As students who wish to pursue a career in markets, we aim to identify curve trade opportunities on U.S. Treasuries with NLP. To forecast the short end of the curve (i.e. 2Y Treasury yields), we aim to analyze sentiments extracted from FOMC minutes given the short end is very sensitive to Fed Fund rate adjustments. Whereas for the long end (i.e. 10Y-30Y Treasury yields), the further out we go on the yield curve, the less casual impact there is using just sentiment to explain the curve. Hence, we plan to monitor macroeconomic indicators such as demand and supply of bonds; inflation expectations, inflation expectations being the second order impact of CPI/ NFP/ PCE. Using forecasted yield spread derived from FOMC meeting sentiments and macro datas, we hope to predict yield spreads to come up with curve trade strategies to make profits.
Text Retrieval
Step 1: Locate FOMC article in Press Release site and Copy Texts
To retrieve FOMC minutes, we used Selenium to loop through every article on the Press Release page looking for headlines that contained "FOMC statement".
Once the program locates the headline, it will click into the link and copy all the texts. However, the automation of text scraping may induce some elements to experience delays in loading, causing the Element Not Visible Exception. To prevent the exception, we adopted explicit wait command, which tells the Webdriver to wait for a maximum of 10 seconds for an element matching the given criteria to be found. Below is the programme that visits the FOMC article and extracts meeting minutes.
for i in range(len(fomcLink)):
link = WebDriverWait(driver, 10).until(
EC.presence_of_all_elements_located((By.PARTIAL_LINK_TEXT, "FOMC statement")))[i]
print(link.get_attribute('href'))
driver.execute_script("arguments[0].click()", link)
link_text = WebDriverWait(driver, 10).until(
EC.presence_of_element_located((By.ID, "article")))
print(link_text.text)
driver.back()
Step 2: Visit Next Page on Press Release Site
After all statements have been extracted from the page, the programme would visit the next Press Release page and repeat this process. This is done by telling Webdriver to click the "Next" button on the page bar at the end of the site.

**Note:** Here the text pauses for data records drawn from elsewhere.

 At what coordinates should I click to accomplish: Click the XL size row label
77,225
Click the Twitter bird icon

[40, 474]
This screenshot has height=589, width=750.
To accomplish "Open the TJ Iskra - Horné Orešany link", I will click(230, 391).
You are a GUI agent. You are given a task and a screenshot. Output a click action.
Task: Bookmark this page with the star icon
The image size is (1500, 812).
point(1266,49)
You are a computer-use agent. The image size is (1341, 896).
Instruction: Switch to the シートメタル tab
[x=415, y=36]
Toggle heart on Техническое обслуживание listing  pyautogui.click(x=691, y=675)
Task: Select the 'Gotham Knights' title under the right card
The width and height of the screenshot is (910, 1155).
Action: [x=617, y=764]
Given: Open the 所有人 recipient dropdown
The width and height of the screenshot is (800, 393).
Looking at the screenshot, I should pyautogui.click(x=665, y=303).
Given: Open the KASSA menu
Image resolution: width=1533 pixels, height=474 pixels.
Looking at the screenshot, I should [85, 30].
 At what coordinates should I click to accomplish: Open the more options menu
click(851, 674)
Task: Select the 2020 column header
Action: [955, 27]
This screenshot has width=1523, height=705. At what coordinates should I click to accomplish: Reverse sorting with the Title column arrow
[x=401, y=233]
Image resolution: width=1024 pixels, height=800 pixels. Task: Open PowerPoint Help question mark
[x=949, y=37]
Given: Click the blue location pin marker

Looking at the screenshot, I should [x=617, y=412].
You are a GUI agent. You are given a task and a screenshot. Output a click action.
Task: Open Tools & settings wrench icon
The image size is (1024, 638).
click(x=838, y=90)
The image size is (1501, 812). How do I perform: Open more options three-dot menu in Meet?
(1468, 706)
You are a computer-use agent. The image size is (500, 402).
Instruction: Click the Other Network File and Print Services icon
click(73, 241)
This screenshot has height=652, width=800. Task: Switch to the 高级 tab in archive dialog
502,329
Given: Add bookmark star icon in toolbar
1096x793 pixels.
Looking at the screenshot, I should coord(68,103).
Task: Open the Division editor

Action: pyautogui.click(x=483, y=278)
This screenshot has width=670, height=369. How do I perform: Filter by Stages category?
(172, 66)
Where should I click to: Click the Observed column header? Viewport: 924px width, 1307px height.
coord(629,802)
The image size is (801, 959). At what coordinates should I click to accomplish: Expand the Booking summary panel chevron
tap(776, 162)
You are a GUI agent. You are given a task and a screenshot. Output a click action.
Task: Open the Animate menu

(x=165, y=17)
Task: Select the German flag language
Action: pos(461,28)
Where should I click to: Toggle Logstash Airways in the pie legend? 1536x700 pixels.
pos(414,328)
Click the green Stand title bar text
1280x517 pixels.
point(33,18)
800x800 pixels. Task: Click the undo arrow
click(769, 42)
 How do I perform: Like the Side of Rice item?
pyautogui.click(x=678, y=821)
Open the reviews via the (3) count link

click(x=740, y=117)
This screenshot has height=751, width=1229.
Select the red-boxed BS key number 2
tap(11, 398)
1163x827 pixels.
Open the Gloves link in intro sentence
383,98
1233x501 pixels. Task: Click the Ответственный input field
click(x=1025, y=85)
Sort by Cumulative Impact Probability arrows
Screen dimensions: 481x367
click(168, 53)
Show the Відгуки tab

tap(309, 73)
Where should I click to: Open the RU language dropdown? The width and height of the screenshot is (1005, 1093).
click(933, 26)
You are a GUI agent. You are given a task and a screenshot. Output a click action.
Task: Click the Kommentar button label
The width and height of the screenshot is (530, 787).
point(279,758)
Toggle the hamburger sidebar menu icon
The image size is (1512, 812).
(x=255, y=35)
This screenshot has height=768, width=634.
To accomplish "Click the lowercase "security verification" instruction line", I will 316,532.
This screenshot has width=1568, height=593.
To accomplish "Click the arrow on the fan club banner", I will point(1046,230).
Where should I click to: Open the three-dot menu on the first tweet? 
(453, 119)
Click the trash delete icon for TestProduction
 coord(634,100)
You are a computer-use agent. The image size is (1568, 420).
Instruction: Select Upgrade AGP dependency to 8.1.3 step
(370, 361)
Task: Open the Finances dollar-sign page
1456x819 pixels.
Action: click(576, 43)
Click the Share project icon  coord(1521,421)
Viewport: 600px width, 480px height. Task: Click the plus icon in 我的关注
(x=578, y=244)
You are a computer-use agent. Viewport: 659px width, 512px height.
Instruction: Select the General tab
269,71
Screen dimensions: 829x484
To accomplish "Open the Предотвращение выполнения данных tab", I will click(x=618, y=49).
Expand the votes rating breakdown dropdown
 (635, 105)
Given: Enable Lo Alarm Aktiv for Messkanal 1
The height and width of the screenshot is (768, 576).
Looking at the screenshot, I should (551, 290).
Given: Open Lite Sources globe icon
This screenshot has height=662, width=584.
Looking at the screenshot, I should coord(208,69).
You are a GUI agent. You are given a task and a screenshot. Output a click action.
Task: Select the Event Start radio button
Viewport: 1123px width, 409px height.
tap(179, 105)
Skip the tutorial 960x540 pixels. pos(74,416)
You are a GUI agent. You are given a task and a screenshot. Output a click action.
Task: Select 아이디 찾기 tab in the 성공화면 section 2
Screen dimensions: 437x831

It was found that sometimes the Webdriver cannot perform this action since the element is not visible on the page. In order to locate the element, one would need to scroll to the bottom of the site. Here, we relied on JavaScript Executor to execute the command, which would help to capture the element.
next = WebDriverWait(driver, 20).until(
EC.presence_of_element_located((By.LINK_TEXT, "Next")))
driver.execute_script("arguments[0].click()", next)
Step 3: Convert Extracted Texts into Tabular Form
We observed the extracted minutes were already well-formatted, since the meeting time and meeting minutes were separated into different paragraphs.
To convert extracted minutes into Tabular form indexed by time, all that remained was to split the texts by a new line (i.e. \n) and format them into lists.
def writeText(text):
splitted = text.split('\n', 4)
In the end, using Pandas library the text data are being exported as excel file for further analysis.
Text Preprocessing
Having extracted the minutes from the FOMC website, we initiated the text preprocessing phase to standardize the content and eliminate any extraneous elements. This meticulous process aims to enhance the quality of the text, ensuring optimal conditions for subsequent sentiment analysis.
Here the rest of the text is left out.